[Saved data entries]
☆ ☆ ☆

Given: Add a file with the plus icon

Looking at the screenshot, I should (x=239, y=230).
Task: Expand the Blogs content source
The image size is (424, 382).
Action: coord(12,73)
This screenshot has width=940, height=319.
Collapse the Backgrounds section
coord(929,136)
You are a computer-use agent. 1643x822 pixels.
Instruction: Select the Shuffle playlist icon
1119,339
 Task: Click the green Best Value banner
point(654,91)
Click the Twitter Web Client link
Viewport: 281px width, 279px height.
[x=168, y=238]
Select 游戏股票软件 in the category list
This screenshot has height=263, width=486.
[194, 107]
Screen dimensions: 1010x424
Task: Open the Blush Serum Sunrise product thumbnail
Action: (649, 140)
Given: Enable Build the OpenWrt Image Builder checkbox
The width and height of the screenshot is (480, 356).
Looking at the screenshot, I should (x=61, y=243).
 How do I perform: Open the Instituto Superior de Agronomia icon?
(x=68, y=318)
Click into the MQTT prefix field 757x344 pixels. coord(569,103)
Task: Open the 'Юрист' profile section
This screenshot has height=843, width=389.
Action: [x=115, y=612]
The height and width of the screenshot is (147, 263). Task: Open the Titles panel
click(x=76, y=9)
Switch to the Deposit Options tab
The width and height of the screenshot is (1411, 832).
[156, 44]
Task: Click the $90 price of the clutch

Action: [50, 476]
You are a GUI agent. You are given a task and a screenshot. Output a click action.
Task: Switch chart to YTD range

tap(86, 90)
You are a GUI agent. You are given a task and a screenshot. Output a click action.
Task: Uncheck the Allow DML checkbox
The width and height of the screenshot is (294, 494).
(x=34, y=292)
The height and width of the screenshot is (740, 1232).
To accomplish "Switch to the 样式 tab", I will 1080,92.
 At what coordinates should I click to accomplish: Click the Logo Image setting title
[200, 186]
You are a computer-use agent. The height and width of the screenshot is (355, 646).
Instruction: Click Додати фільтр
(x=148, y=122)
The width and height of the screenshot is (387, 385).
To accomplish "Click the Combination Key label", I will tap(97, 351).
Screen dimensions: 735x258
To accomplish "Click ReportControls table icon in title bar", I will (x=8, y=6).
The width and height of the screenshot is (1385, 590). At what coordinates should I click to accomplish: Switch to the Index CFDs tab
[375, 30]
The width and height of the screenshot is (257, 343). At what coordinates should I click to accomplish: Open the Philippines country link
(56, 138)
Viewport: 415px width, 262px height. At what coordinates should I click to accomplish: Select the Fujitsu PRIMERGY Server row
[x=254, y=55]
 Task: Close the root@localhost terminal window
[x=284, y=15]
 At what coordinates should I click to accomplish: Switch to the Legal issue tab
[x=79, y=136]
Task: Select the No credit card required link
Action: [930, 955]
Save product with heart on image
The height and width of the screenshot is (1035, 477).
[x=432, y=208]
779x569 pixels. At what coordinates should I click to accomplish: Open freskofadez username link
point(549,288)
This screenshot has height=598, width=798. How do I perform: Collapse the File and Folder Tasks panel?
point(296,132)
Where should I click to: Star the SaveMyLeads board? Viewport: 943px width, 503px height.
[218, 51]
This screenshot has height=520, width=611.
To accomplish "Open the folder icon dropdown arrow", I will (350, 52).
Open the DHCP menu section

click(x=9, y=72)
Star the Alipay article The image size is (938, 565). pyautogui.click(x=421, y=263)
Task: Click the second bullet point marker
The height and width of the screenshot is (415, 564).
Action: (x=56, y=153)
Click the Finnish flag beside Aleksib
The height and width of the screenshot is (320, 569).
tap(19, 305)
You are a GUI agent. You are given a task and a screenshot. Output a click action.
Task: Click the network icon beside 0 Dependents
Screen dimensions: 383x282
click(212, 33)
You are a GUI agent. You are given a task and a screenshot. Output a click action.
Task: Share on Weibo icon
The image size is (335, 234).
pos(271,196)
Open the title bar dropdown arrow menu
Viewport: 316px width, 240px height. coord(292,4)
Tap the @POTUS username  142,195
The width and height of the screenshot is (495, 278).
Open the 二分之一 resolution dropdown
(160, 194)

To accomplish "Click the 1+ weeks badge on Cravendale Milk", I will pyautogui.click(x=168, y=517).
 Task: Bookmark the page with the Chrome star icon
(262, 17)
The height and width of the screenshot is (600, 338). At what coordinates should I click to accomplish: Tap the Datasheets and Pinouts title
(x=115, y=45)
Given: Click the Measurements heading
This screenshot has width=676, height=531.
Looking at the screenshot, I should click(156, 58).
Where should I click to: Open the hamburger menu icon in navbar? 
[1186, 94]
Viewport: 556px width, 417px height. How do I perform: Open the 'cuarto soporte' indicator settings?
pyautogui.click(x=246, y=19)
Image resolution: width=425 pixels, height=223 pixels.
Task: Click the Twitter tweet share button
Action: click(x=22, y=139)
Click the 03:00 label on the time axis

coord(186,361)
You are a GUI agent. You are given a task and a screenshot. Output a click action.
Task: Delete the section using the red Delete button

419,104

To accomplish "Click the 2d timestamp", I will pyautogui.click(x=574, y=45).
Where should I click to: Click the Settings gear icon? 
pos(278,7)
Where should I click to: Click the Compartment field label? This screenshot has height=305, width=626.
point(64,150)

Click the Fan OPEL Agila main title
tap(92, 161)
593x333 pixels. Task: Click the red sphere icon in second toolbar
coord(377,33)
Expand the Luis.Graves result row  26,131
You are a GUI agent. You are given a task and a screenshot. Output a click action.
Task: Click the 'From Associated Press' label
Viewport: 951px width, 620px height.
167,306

☆ ☆ ☆

» Task to carry out
Output the data exactly, so that every line matches the original.

» Answer space
Given: Add a file with the plus icon

Looking at the screenshot, I should (x=239, y=230).
Task: Expand the Blogs content source
The image size is (424, 382).
Action: coord(12,73)
This screenshot has width=940, height=319.
Collapse the Backgrounds section
coord(929,136)
You are a computer-use agent. 1643x822 pixels.
Instruction: Select the Shuffle playlist icon
1119,339
 Task: Click the green Best Value banner
point(654,91)
Click the Twitter Web Client link
Viewport: 281px width, 279px height.
[x=168, y=238]
Select 游戏股票软件 in the category list
This screenshot has height=263, width=486.
[194, 107]
Screen dimensions: 1010x424
Task: Open the Blush Serum Sunrise product thumbnail
Action: (649, 140)
Given: Enable Build the OpenWrt Image Builder checkbox
The width and height of the screenshot is (480, 356).
Looking at the screenshot, I should (x=61, y=243).
 How do I perform: Open the Instituto Superior de Agronomia icon?
(x=68, y=318)
Click into the MQTT prefix field 757x344 pixels. coord(569,103)
Task: Open the 'Юрист' profile section
This screenshot has height=843, width=389.
Action: [x=115, y=612]
The height and width of the screenshot is (147, 263). Task: Open the Titles panel
click(x=76, y=9)
Switch to the Deposit Options tab
The width and height of the screenshot is (1411, 832).
[156, 44]
Task: Click the $90 price of the clutch

Action: [50, 476]
You are a GUI agent. You are given a task and a screenshot. Output a click action.
Task: Switch chart to YTD range

tap(86, 90)
You are a GUI agent. You are given a task and a screenshot. Output a click action.
Task: Uncheck the Allow DML checkbox
The width and height of the screenshot is (294, 494).
(x=34, y=292)
The height and width of the screenshot is (740, 1232).
To accomplish "Switch to the 样式 tab", I will 1080,92.
 At what coordinates should I click to accomplish: Click the Logo Image setting title
[200, 186]
You are a computer-use agent. The height and width of the screenshot is (355, 646).
Instruction: Click Додати фільтр
(x=148, y=122)
The width and height of the screenshot is (387, 385).
To accomplish "Click the Combination Key label", I will tap(97, 351).
Screen dimensions: 735x258
To accomplish "Click ReportControls table icon in title bar", I will (x=8, y=6).
The width and height of the screenshot is (1385, 590). At what coordinates should I click to accomplish: Switch to the Index CFDs tab
[375, 30]
The width and height of the screenshot is (257, 343). At what coordinates should I click to accomplish: Open the Philippines country link
(56, 138)
Viewport: 415px width, 262px height. At what coordinates should I click to accomplish: Select the Fujitsu PRIMERGY Server row
[x=254, y=55]
 Task: Close the root@localhost terminal window
[x=284, y=15]
 At what coordinates should I click to accomplish: Switch to the Legal issue tab
[x=79, y=136]
Task: Select the No credit card required link
Action: [930, 955]
Save product with heart on image
The height and width of the screenshot is (1035, 477).
[x=432, y=208]
779x569 pixels. At what coordinates should I click to accomplish: Open freskofadez username link
point(549,288)
This screenshot has height=598, width=798. How do I perform: Collapse the File and Folder Tasks panel?
point(296,132)
Where should I click to: Star the SaveMyLeads board? Viewport: 943px width, 503px height.
[218, 51]
This screenshot has height=520, width=611.
To accomplish "Open the folder icon dropdown arrow", I will (350, 52).
Open the DHCP menu section

click(x=9, y=72)
Star the Alipay article The image size is (938, 565). pyautogui.click(x=421, y=263)
Task: Click the second bullet point marker
The height and width of the screenshot is (415, 564).
Action: (x=56, y=153)
Click the Finnish flag beside Aleksib
The height and width of the screenshot is (320, 569).
tap(19, 305)
You are a GUI agent. You are given a task and a screenshot. Output a click action.
Task: Click the network icon beside 0 Dependents
Screen dimensions: 383x282
click(212, 33)
You are a GUI agent. You are given a task and a screenshot. Output a click action.
Task: Share on Weibo icon
The image size is (335, 234).
pos(271,196)
Open the title bar dropdown arrow menu
Viewport: 316px width, 240px height. coord(292,4)
Tap the @POTUS username  142,195
The width and height of the screenshot is (495, 278).
Open the 二分之一 resolution dropdown
(160, 194)

To accomplish "Click the 1+ weeks badge on Cravendale Milk", I will pyautogui.click(x=168, y=517).
 Task: Bookmark the page with the Chrome star icon
(262, 17)
The height and width of the screenshot is (600, 338). At what coordinates should I click to accomplish: Tap the Datasheets and Pinouts title
(x=115, y=45)
Given: Click the Measurements heading
This screenshot has width=676, height=531.
Looking at the screenshot, I should click(156, 58).
Where should I click to: Open the hamburger menu icon in navbar? 
[1186, 94]
Viewport: 556px width, 417px height. How do I perform: Open the 'cuarto soporte' indicator settings?
pyautogui.click(x=246, y=19)
Image resolution: width=425 pixels, height=223 pixels.
Task: Click the Twitter tweet share button
Action: click(x=22, y=139)
Click the 03:00 label on the time axis

coord(186,361)
You are a GUI agent. You are given a task and a screenshot. Output a click action.
Task: Delete the section using the red Delete button

419,104

To accomplish "Click the 2d timestamp", I will pyautogui.click(x=574, y=45).
Where should I click to: Click the Settings gear icon? 
pos(278,7)
Where should I click to: Click the Compartment field label? This screenshot has height=305, width=626.
point(64,150)

Click the Fan OPEL Agila main title
tap(92, 161)
593x333 pixels. Task: Click the red sphere icon in second toolbar
coord(377,33)
Expand the Luis.Graves result row  26,131
You are a GUI agent. You are given a task and a screenshot. Output a click action.
Task: Click the 'From Associated Press' label
Viewport: 951px width, 620px height.
167,306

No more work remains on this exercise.